> _Work to be completed_
Search the entries below for "icon" and copy each matching line.

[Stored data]
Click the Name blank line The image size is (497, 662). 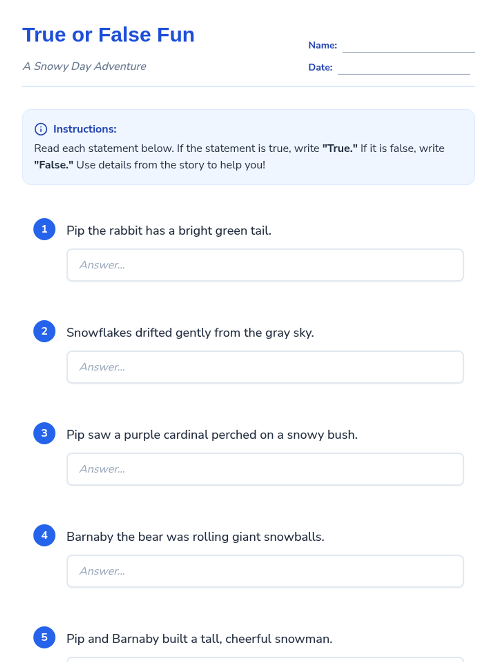pyautogui.click(x=408, y=46)
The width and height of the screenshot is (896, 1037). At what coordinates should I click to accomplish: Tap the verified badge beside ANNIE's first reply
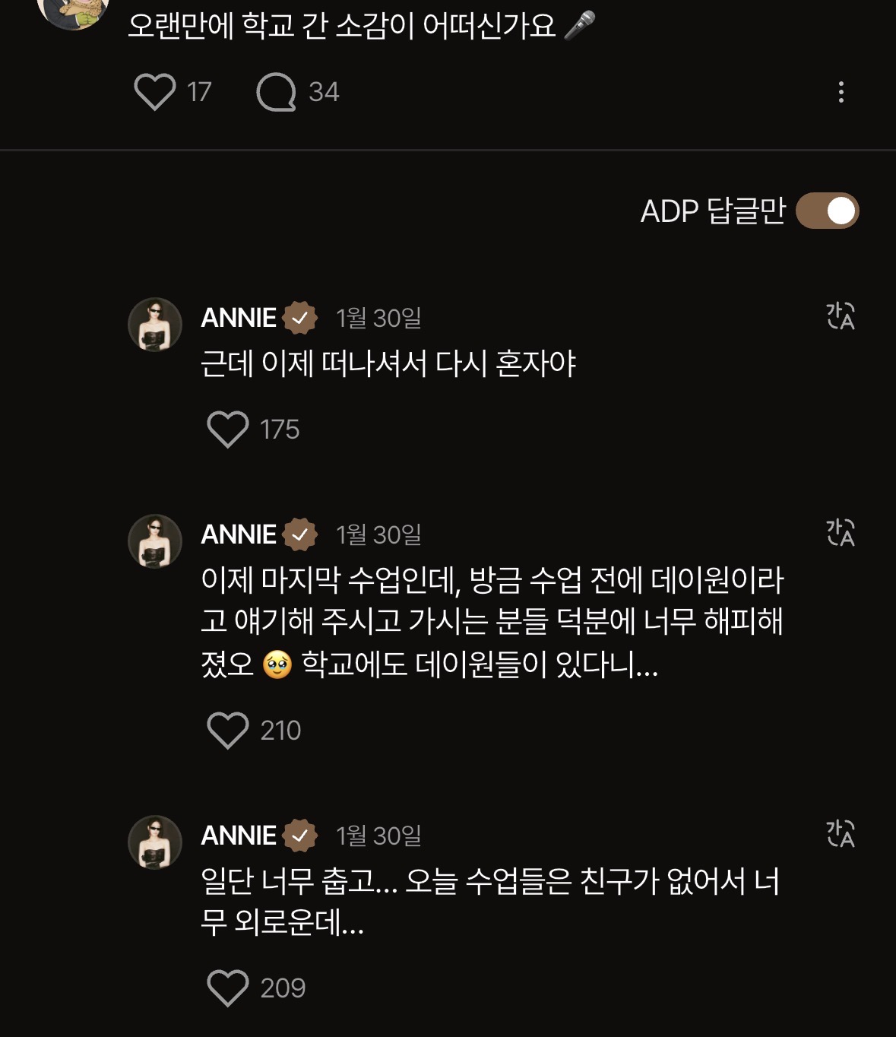click(x=299, y=318)
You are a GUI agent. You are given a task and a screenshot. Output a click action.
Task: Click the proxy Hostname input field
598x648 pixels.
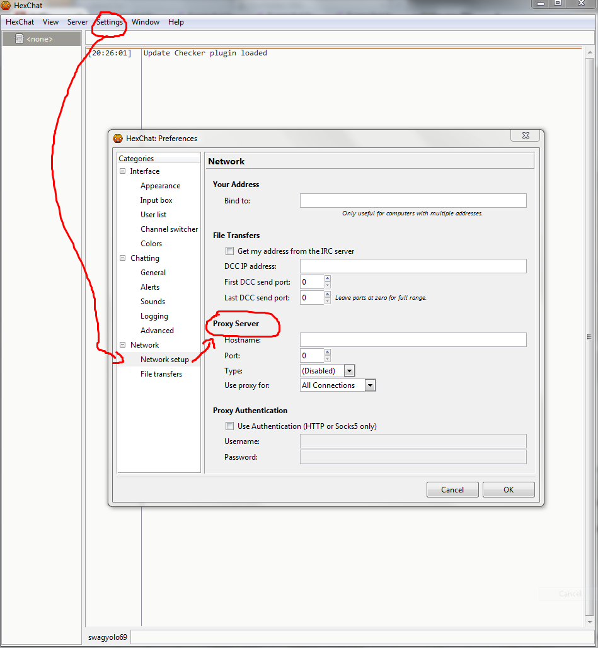[413, 340]
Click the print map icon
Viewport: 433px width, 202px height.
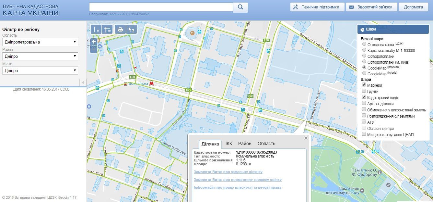120,30
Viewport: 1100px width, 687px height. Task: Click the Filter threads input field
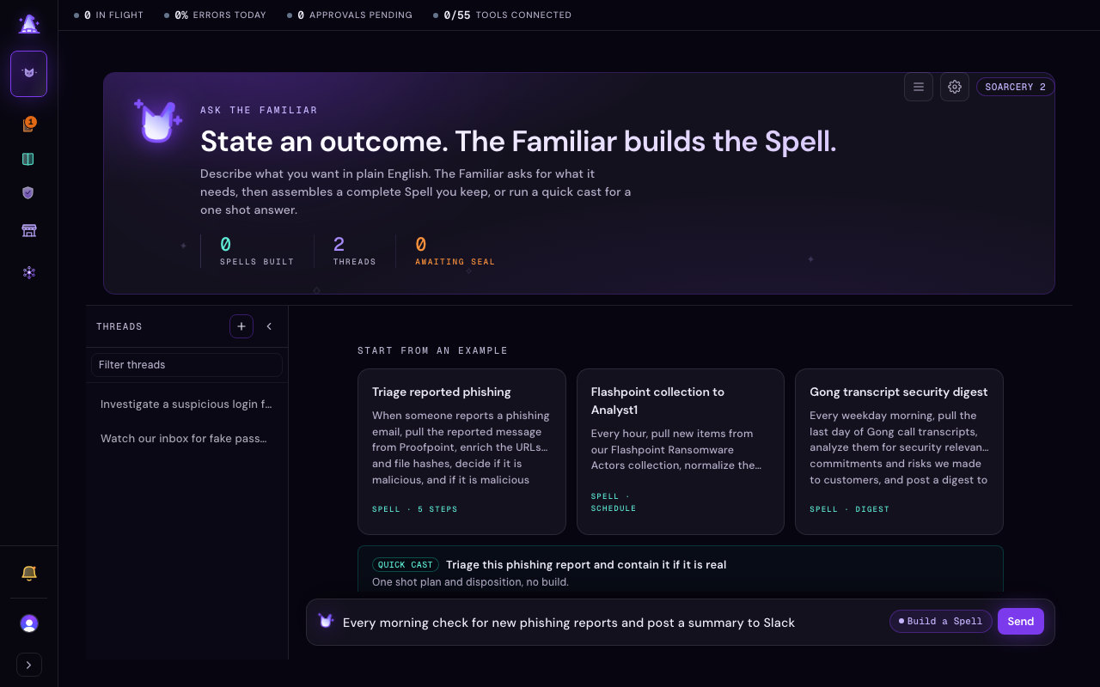click(186, 365)
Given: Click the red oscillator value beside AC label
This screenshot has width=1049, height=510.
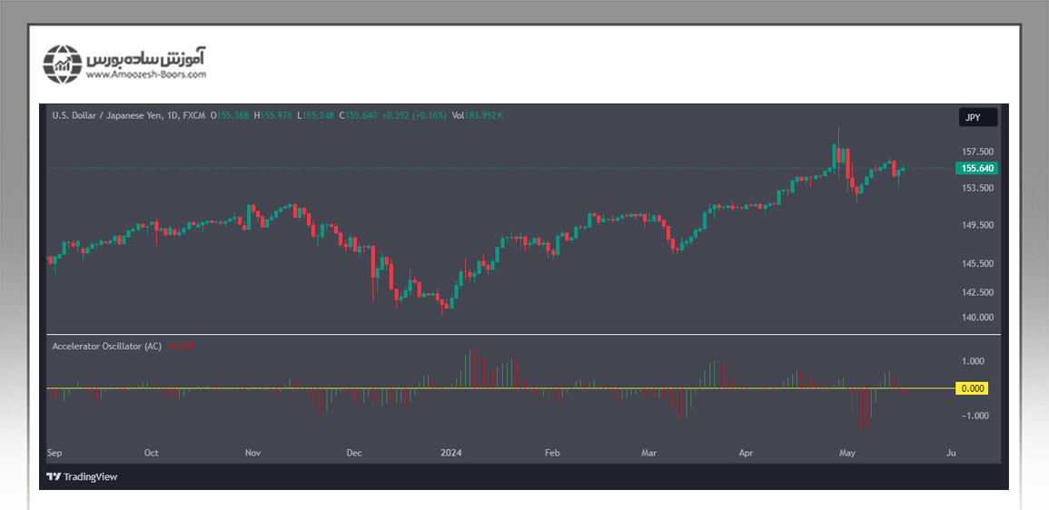Looking at the screenshot, I should pos(182,347).
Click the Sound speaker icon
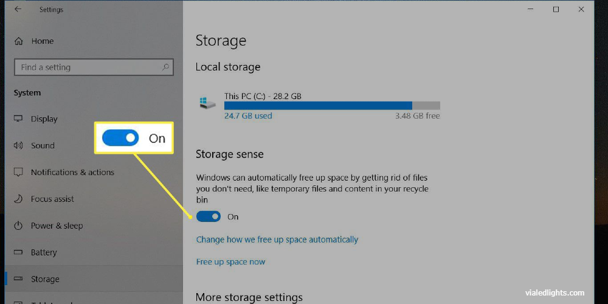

> _Answer box_
Click the print map icon
Click the Sound speaker icon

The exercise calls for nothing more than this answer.